Prometheus: add VPP, LB sync, and gRPC metrics; expand docs
New metrics plus the corresponding documentation for everything that's
accumulated since the last Prometheus pass.
internal/metrics/metrics.go
- New VPPSource interface (IsConnected, VPPInfo) plus a metrics-local
VPPInfo struct that mirrors vpp.Info. Decoupling via interface +
struct-mirror keeps the dependency direction one-way (vpp → metrics),
so vpp can import metrics to update inline counters without a cycle.
- New Collector gauges scraped on demand: maglev_vpp_connected,
maglev_vpp_uptime_seconds (from /sys/boottime), maglev_vpp_connected_seconds
(time since maglevd connected), and maglev_vpp_info (static 1-gauge
carrying version, build_date, and pid as labels).
- New inline counters:
- maglev_vpp_api_total{msg, direction, result} — bumped from the
loggedChannel wrapper on every VPP binary-API send/recv. Gives full
visibility into what maglevd is doing with VPP, broken down by
message name, direction (send/recv), and result (success/failure).

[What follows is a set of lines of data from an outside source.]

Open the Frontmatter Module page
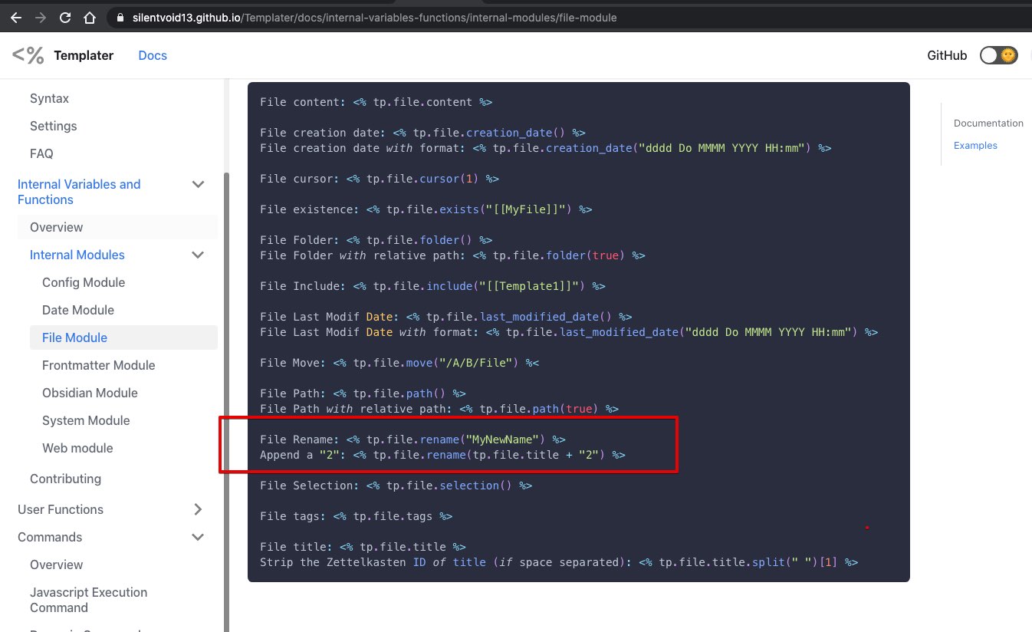Image resolution: width=1032 pixels, height=632 pixels. point(98,365)
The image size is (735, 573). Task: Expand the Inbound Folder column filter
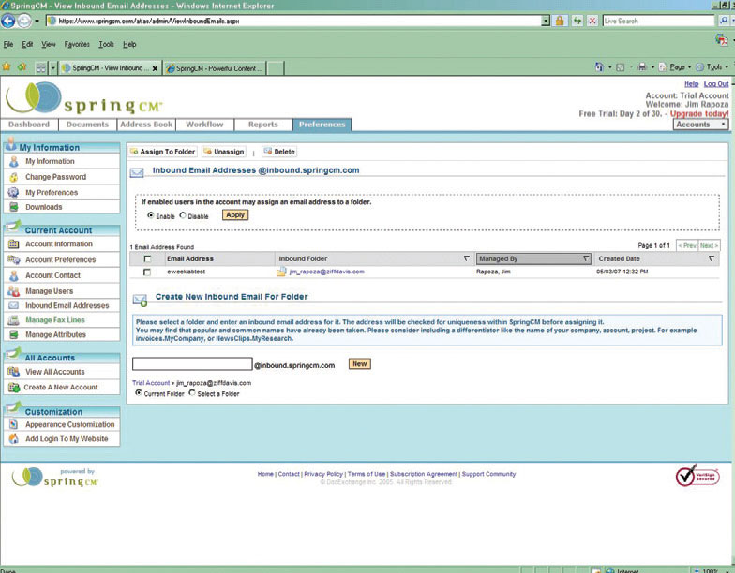467,258
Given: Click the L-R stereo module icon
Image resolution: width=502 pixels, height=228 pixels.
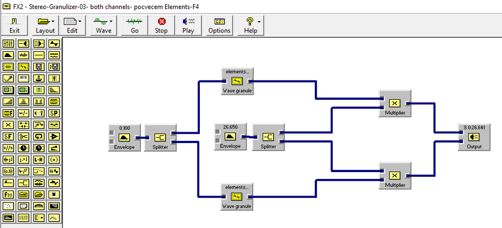Looking at the screenshot, I should (39, 160).
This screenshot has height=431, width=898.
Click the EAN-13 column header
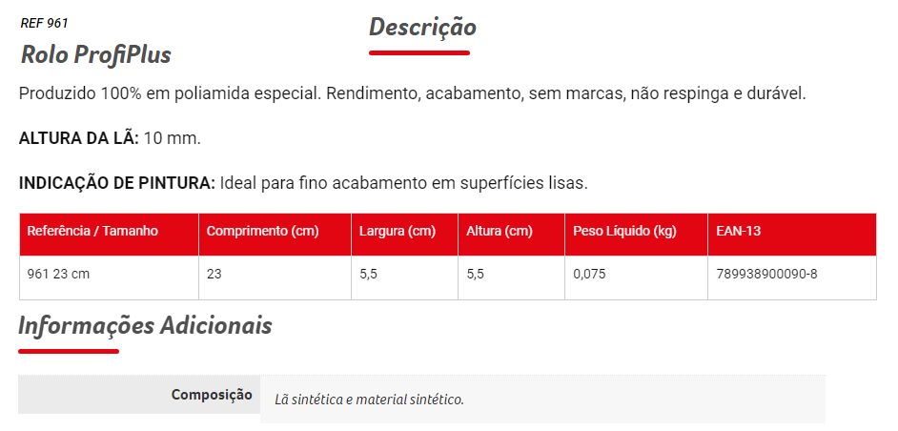(738, 232)
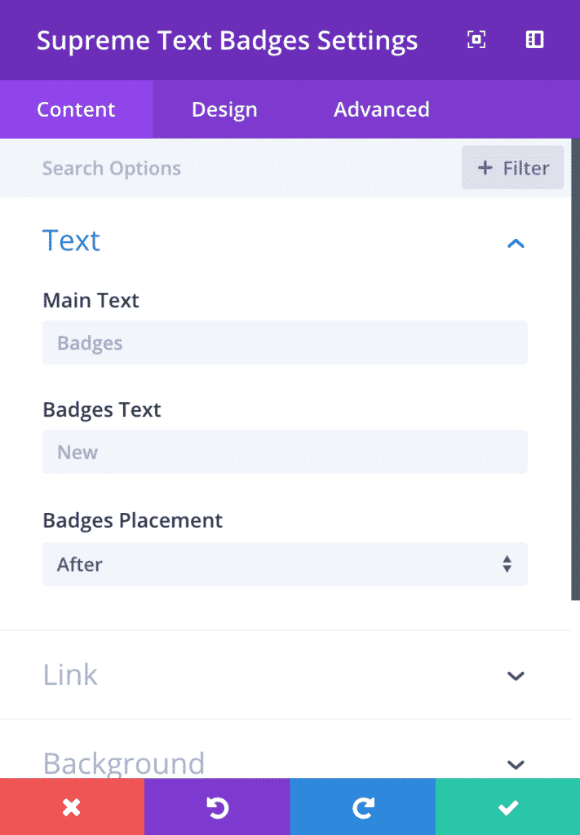Viewport: 580px width, 835px height.
Task: Click the Filter button
Action: click(x=512, y=168)
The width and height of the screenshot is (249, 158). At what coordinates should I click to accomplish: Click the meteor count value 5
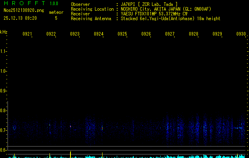pos(56,18)
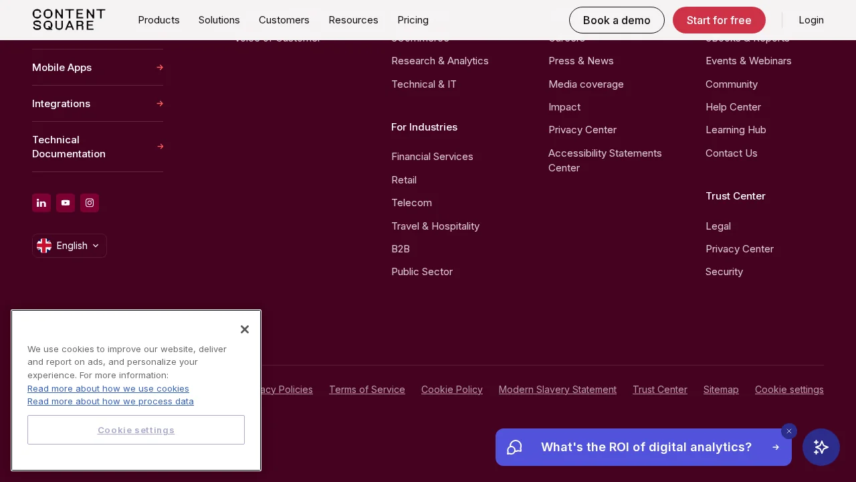Viewport: 856px width, 482px height.
Task: Follow the link about how cookies are used
Action: pos(108,388)
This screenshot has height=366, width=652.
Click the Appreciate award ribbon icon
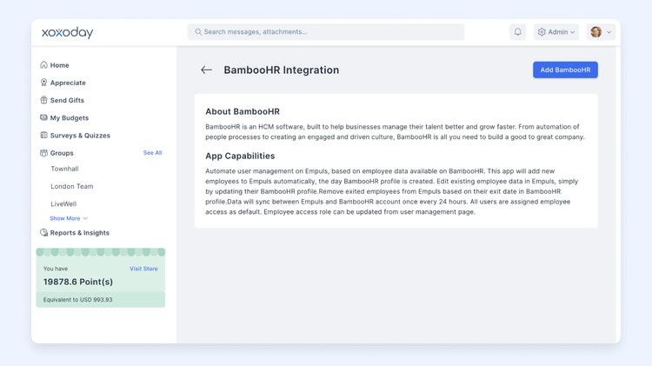(43, 83)
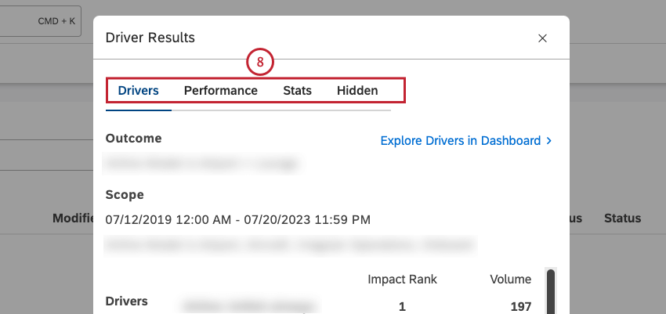
Task: Click the volume value 197
Action: pos(521,306)
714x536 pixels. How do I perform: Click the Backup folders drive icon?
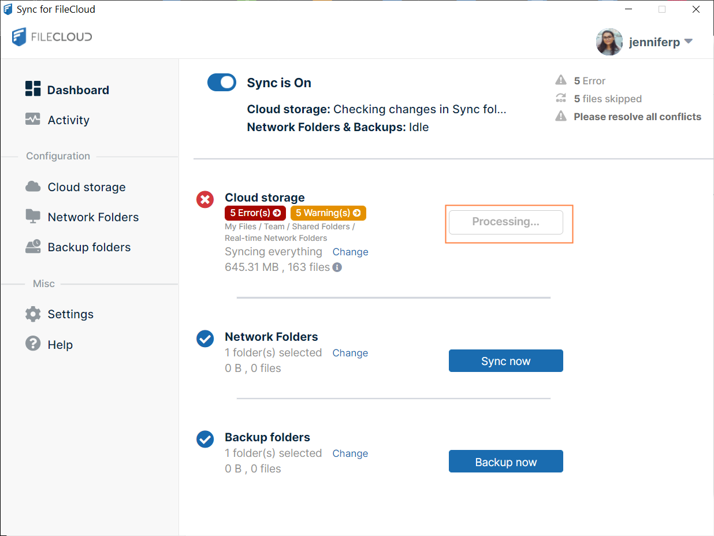[33, 247]
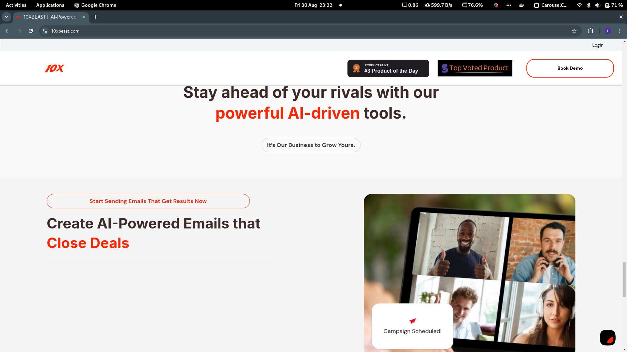Viewport: 627px width, 352px height.
Task: Click the Book Demo button
Action: point(570,68)
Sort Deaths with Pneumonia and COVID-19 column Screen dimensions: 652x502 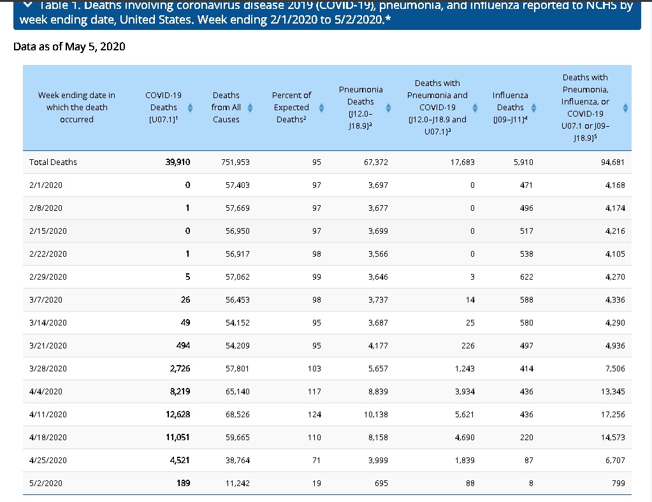(475, 108)
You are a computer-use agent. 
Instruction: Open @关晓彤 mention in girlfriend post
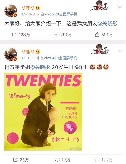click(x=107, y=23)

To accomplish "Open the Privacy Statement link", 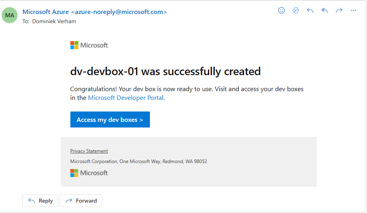I will tap(89, 151).
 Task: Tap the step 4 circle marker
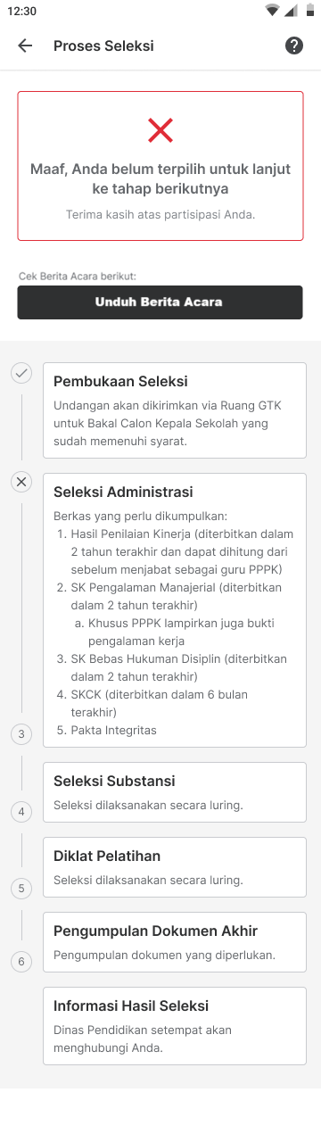21,811
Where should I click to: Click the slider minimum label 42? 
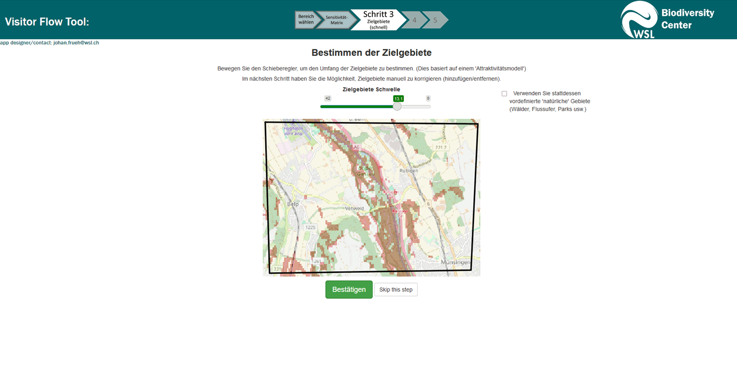pos(328,98)
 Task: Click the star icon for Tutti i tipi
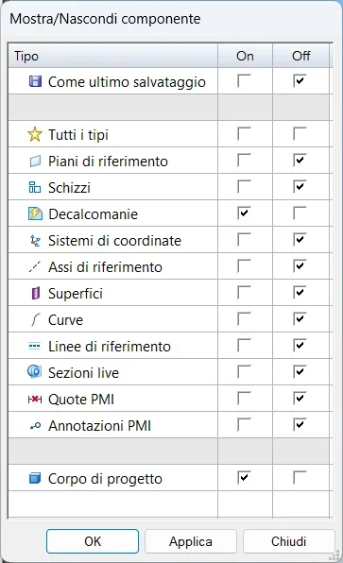click(35, 135)
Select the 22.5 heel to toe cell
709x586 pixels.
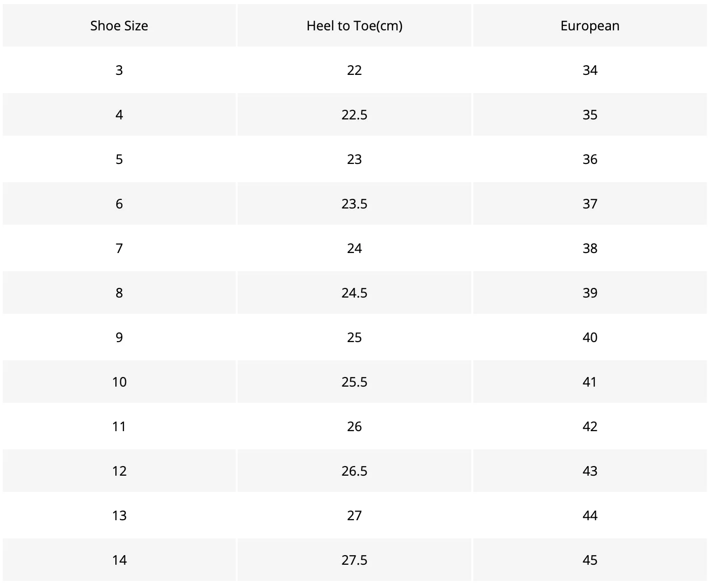[355, 115]
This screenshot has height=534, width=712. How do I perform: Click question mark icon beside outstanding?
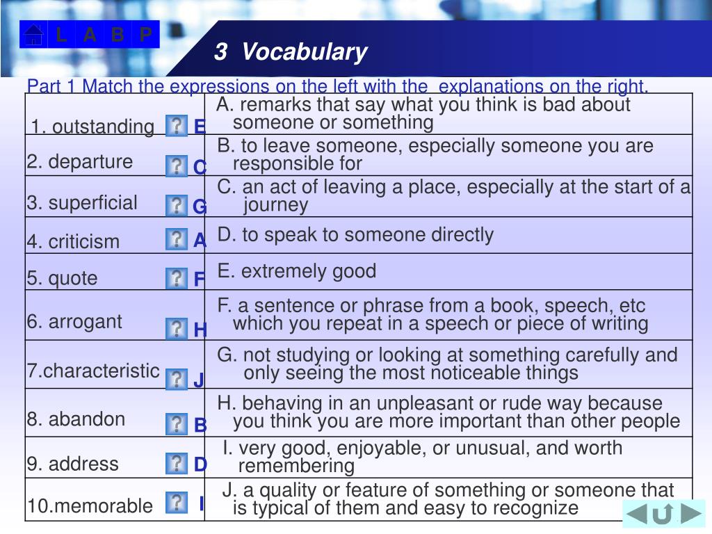click(x=177, y=126)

- maglev_vpp_lbsync_total{scope, kind} — bumped from the reconciler
at the end of each SyncLBStateAll/SyncLBStateVIP run. kind ∈
{vip_added, vip_removed, as_added, as_removed, as_weight_updated};
scope ∈ {all, vip}. Zero-valued kinds are not emitted so noise
stays low.
- Register() signature now takes a VPPSource (may be nil) alongside
the existing StateSource.
internal/vpp/client.go
- New VPPInfo() (metrics.VPPInfo, bool) shim method on *Client that
satisfies metrics.VPPSource. Returns (_, false) when disconnected so
the collector skips the vpp_* gauges cleanly.
internal/vpp/apilog.go
- The loggedChannel's SendRequest / SendMultiRequest / ReceiveReply
paths now call metrics.VPPAPITotal.WithLabelValues(...).Inc() in
addition to slog.Debug. Since every VPP API call in the codebase
must go through loggedChannel (NewAPIChannel is unexported), this
one instrumentation point catches everything.
internal/vpp/lbsync.go
- New recordSyncStats(scope, st) helper called once at the end of
SyncLBStateAll and SyncLBStateVIP to bump maglev_vpp_lbsync_total.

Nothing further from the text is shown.